Example: Parameterized constructor

class Vehicle {

    int wheels;
    private Vehicle(int wheels){
        wheels = wheels;
        System.out.println(wheels + " wheeler vehicle created.");
    }

    public static void main(String[] args) {
        Vehicle v1 = new Vehicle(2);
        Vehicle v2 = new Vehicle(3);
        Vehicle v3 = new Vehicle(4);
    }
}

When you run the program, the output will be:

2 wheeler vehicle created.
3 wheeler vehicle created.
4 wheeler vehicle created.

Here, we have passed an argument of type int (number of wheels) to the constructor during object instantiation.

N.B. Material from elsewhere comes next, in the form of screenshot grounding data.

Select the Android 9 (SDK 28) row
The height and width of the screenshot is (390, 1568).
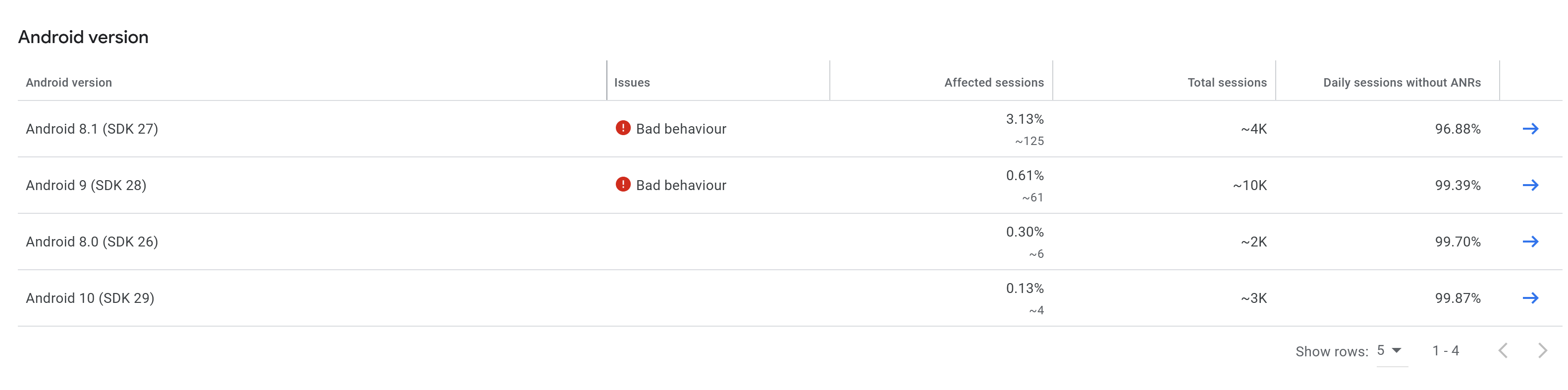[86, 186]
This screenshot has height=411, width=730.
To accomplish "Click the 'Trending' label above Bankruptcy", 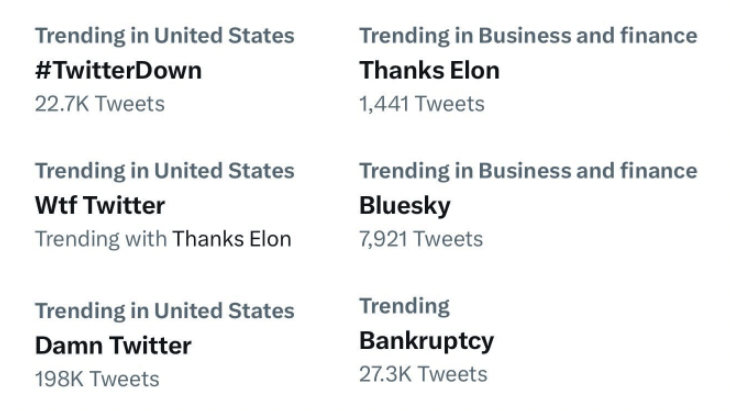I will (404, 306).
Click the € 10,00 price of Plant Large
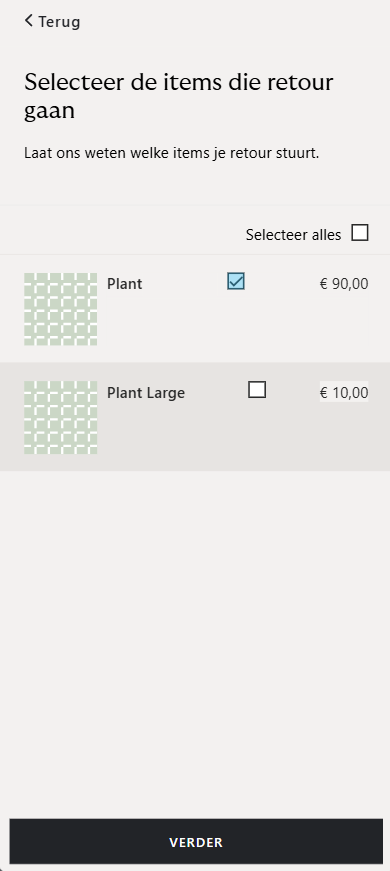Image resolution: width=390 pixels, height=871 pixels. (x=344, y=393)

Constructors Overloading in Java

Similar like method overloading, you can also overload constructors if two or more constructors are different in parameters. For example:

class Company {

    String domainName;

    public Company(){
        this.domainName = "default";
    }

    public Company(String domainName){
        this.domainName = domainName;
    }

    public void getName(){
        System.out.println(this.domainName);
    }

    public static void main(String[] args) {
        Company defaultObj = new Company();
        Company programizObj = new Company("programiz.com");

        defaultObj.getName();
        programizObj.getName();
    }
}

When you run the program, the output will be:

default
programiz.com

Recommended Reading: this keyword in Java


Important notes

  • Constructors are invoked implicitly when you instantiate objects.
  • The two rules for creating a constructor are:
    • A Java constructor name must exactly match with the class name (including case).
    • A Java constructor must not have a return type.
  • If a class doesn't have a constructor, Java compiler automatically creates a default constructor during run-time. The default constructor initialize instance variables with default values. For example: int variable will be initialized to 0
  • Constructor types:
    • No-Arg Constructor - a constructor that does not accept any arguments
    • Default Constructor - a constructor that is automatically created by the Java compiler if it is not explicitly defined.
    • Parameterized constructor - used to specify specific values of variables in object
  • Constructors cannot be abstract or static or final.
  • Constructor can be overloaded but can not be overridden.